Implications and Commitments
If Evaluation Across Boundaries is to function as more than a conference theme, then it must shape evaluation practice. Building an unshakable future is not a single technique; it is a pattern of choices that distributes roots more widely and strengthens rigor, relevance, and reach. This framework suggests practical implications for four groups.
For practitioners: cross boundaries intentionally to strengthen craft mastery, make reasoning visible, and design for use and diffusion. Convert at least one deliverable into a transferable tool or routine.
For organizations and funders: treat evaluation as a capability, not a compliance expense. Invest in internal learning routines, not only external reporting. Protect time and roles for reflection and evidence use.
For training programs: teach evaluation across methodological, disciplinary, and cultural boundaries, including transparent inference, integration of approaches, and ethical reasoning in public-impact systems.
For professional associations and communities of practice: elevate public value narratives, support early-career pathways, and create shared resources that help learning travel. In a shifting environment, the field's resilience depends on shared commitment across boundaries.
These implications can also be expressed as three commitments. First, craft: strengthen rigor so our work is sound, credible, and worthy of trust. Second, people: pursue relevance so our work connects with real questions, real decisions, and real lives. Third, travel: expand reach so our work moves beyond our own circles and makes a difference where it is needed most. When evaluation is rigorous, it earns trust. When evaluation is relevant, it earns attention. When evaluation has reach, it carries its value forward.
Conclusion
When the ground shifts, the task is not to argue with the earthquake. The task is to send roots deeper, spread them farther, and connect them more strongly. Evaluation Across Boundaries gives the field a way to do that.

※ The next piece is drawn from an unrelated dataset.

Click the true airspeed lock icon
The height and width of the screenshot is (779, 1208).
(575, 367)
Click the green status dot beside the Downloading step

By crossing boundaries intentionally—across methods, disciplines, sectors, communities, cultures, and generations—the field can strengthen rigor, relevance, and reach. Rigor is quiet confidence: craft mastery that holds under scrutiny. Relevance is public value: work that matters to real decisions and real lives. Reach is durability and diffusion: learning that travels and does not disappear when conditions change. Together, these three concepts point toward a more resilient and unshakable future for evaluation.

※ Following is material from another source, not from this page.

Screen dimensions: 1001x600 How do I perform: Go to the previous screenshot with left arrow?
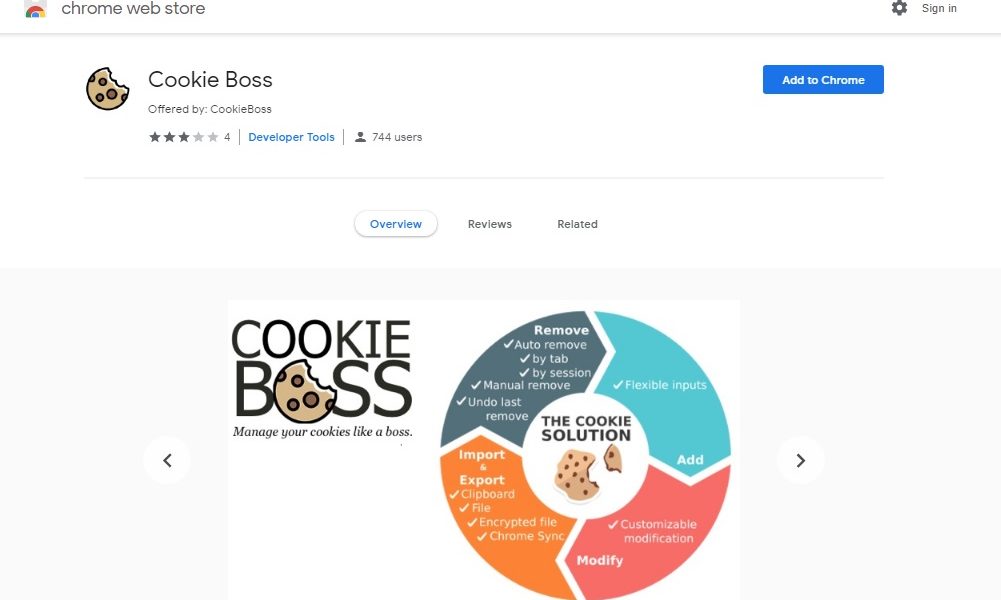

A butterfly does not become what it is by staying what it was. Neither does a field. Growth is not the end of the story; it is the transformation. Struggle is not the end; it is part of the becoming. For evaluation, this is a moment of becoming: not a call to remain what the field has been, but an invitation to grow through Evaluation Across Boundaries into a powerful and unshakable future.
Footnotes
Declaration of Conflicting Interests
The author declared no potential conflicts of interest with respect to the research, authorship, and/or publication of this article.
Funding
The author received no financial support for the research, authorship, and/or publication of this article.